------ PROVIDED RECORDS ------

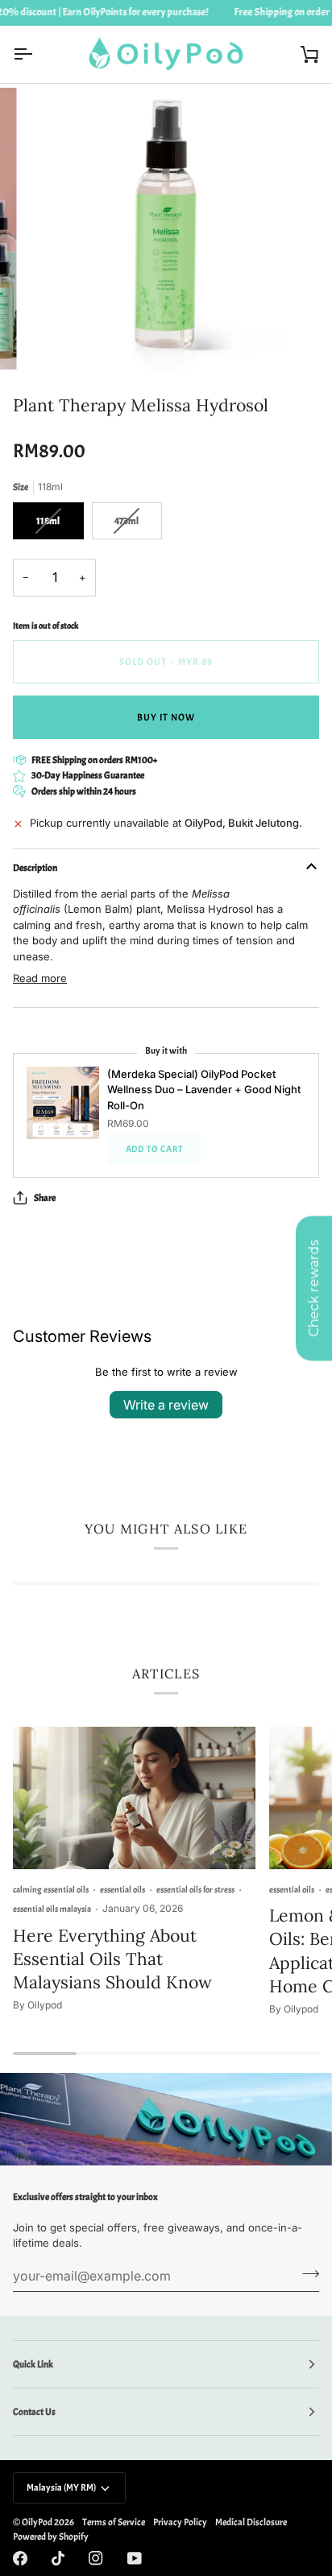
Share (45, 1197)
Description (35, 867)
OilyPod (37, 2522)
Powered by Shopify (51, 2536)
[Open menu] (37, 54)
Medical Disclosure (251, 2522)
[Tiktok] (58, 2558)
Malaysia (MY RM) (61, 2487)
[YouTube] (134, 2558)
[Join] (306, 2274)
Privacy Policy (180, 2522)
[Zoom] (55, 339)
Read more (40, 978)
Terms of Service (113, 2522)
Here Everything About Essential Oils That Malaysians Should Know (112, 1959)
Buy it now (166, 717)
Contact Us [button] (34, 2411)
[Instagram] (96, 2558)
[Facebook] (20, 2558)
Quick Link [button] (33, 2364)
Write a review (166, 1405)
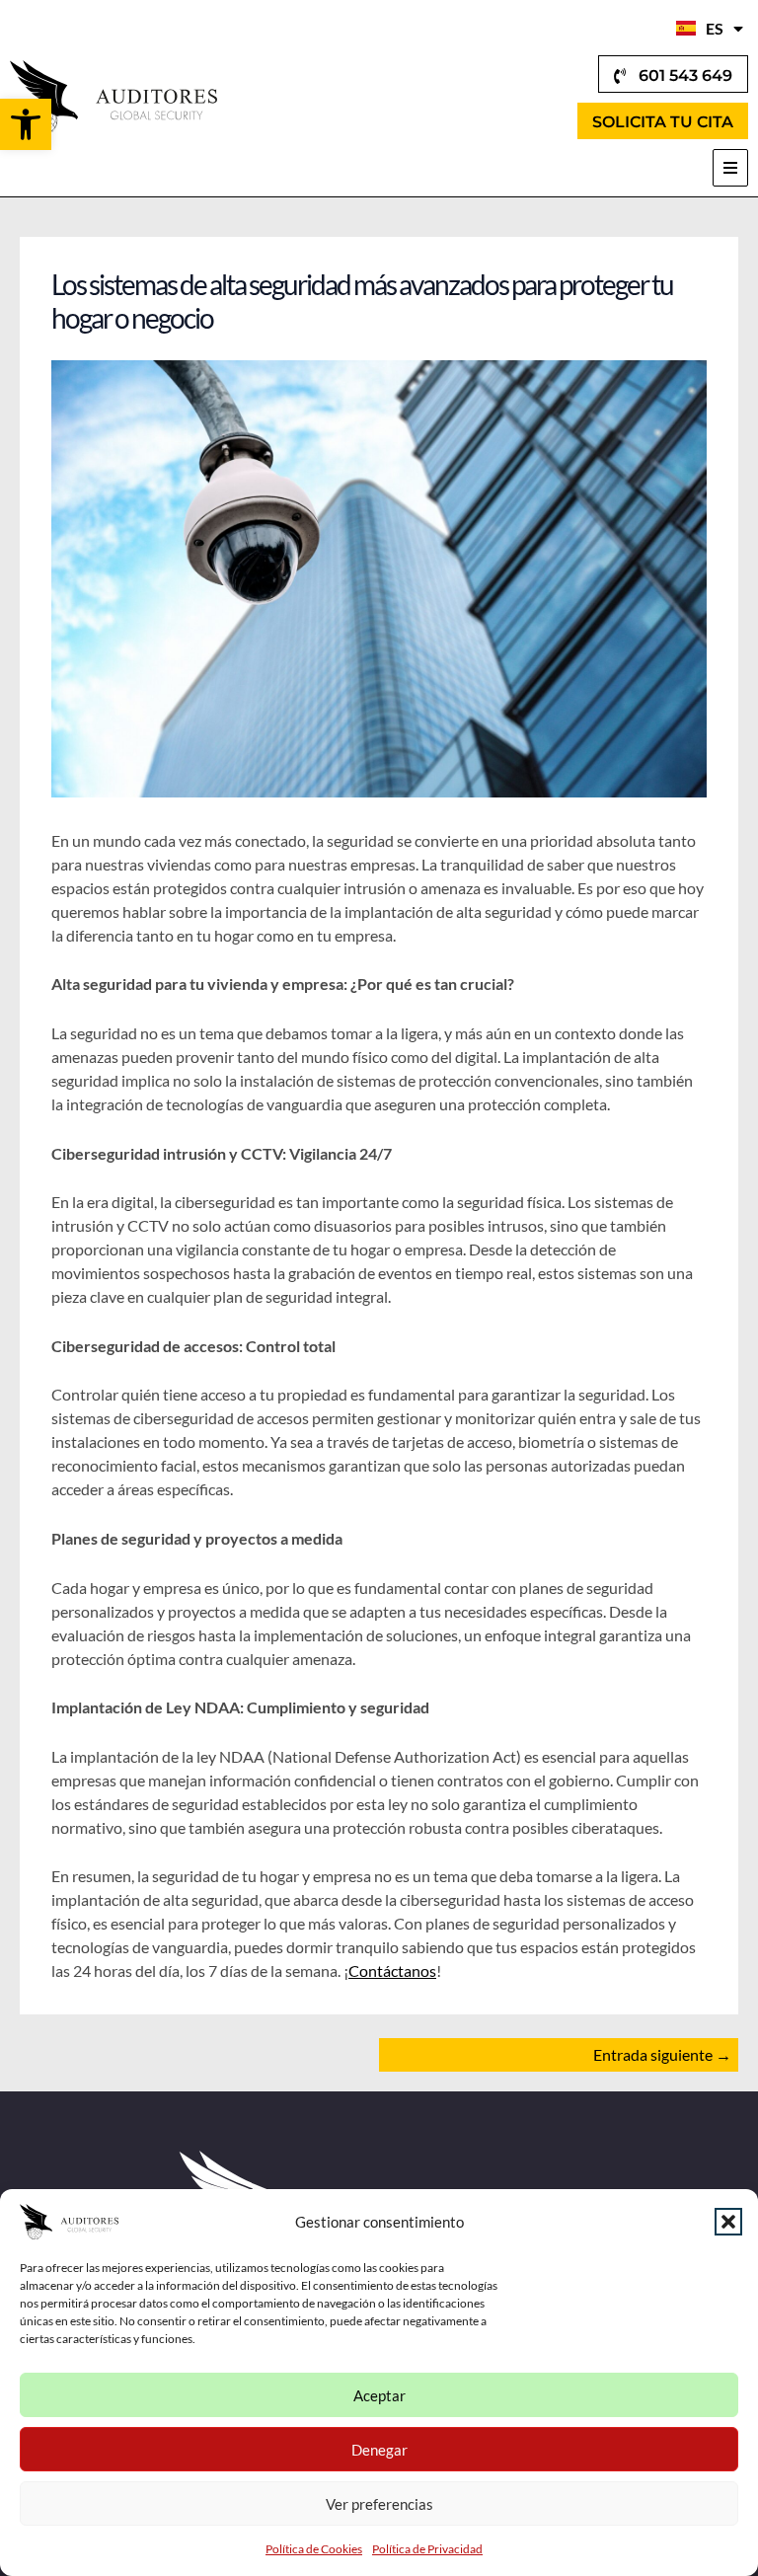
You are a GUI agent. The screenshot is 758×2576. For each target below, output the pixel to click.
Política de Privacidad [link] (427, 2548)
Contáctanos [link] (392, 1970)
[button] (728, 2222)
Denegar (379, 2450)
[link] (25, 124)
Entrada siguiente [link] (662, 2055)
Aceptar (379, 2395)
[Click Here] (730, 168)
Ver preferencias (379, 2504)
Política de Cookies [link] (313, 2548)
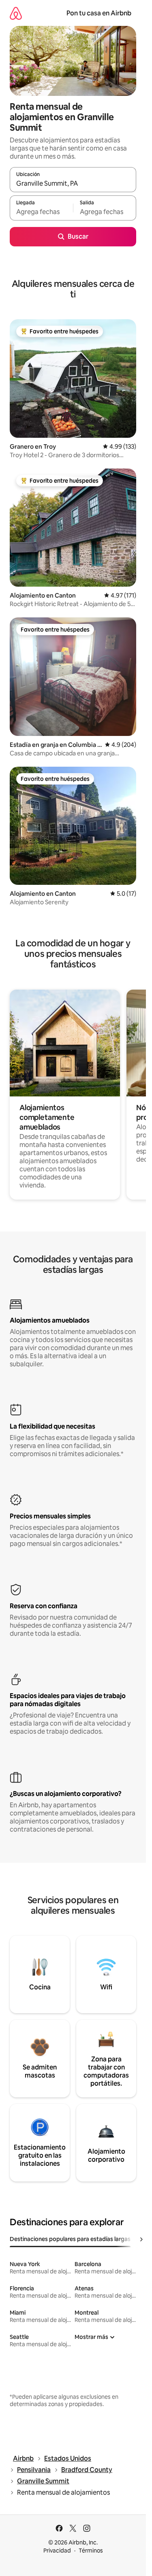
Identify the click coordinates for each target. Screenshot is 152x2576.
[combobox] (73, 183)
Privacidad (57, 2550)
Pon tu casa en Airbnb (98, 13)
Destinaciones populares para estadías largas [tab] (70, 2239)
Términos (91, 2550)
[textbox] (41, 211)
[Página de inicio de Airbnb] (16, 13)
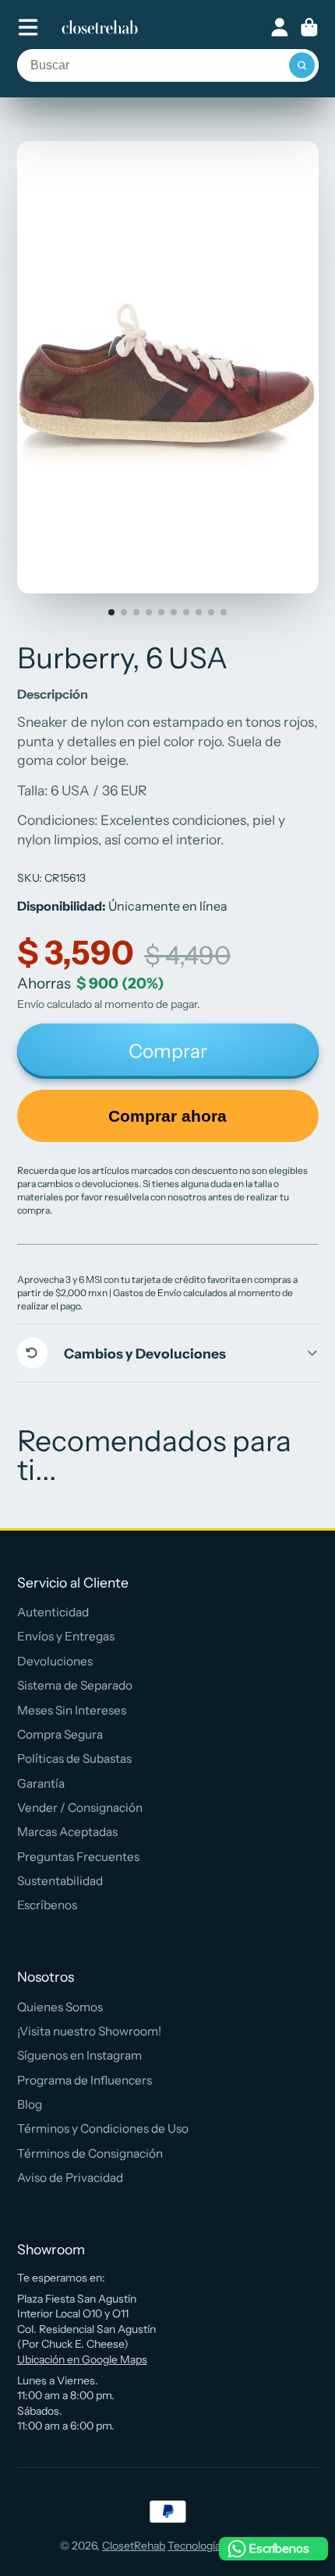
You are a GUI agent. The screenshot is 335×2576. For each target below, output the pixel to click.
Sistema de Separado (74, 1685)
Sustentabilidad (60, 1880)
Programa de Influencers (84, 2080)
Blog (29, 2104)
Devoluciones (55, 1661)
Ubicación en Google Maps (82, 2359)
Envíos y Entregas (66, 1636)
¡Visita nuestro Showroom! (89, 2031)
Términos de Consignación (90, 2153)
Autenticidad (53, 1612)
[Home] (100, 27)
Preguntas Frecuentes (78, 1856)
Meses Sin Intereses (71, 1710)
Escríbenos (47, 1905)
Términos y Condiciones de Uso (103, 2128)
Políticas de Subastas (74, 1758)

------

**PROBLEM DETAILS:** With no other words, state how many lines above hold the word "Here".

**YOUR SOLUTION:** 2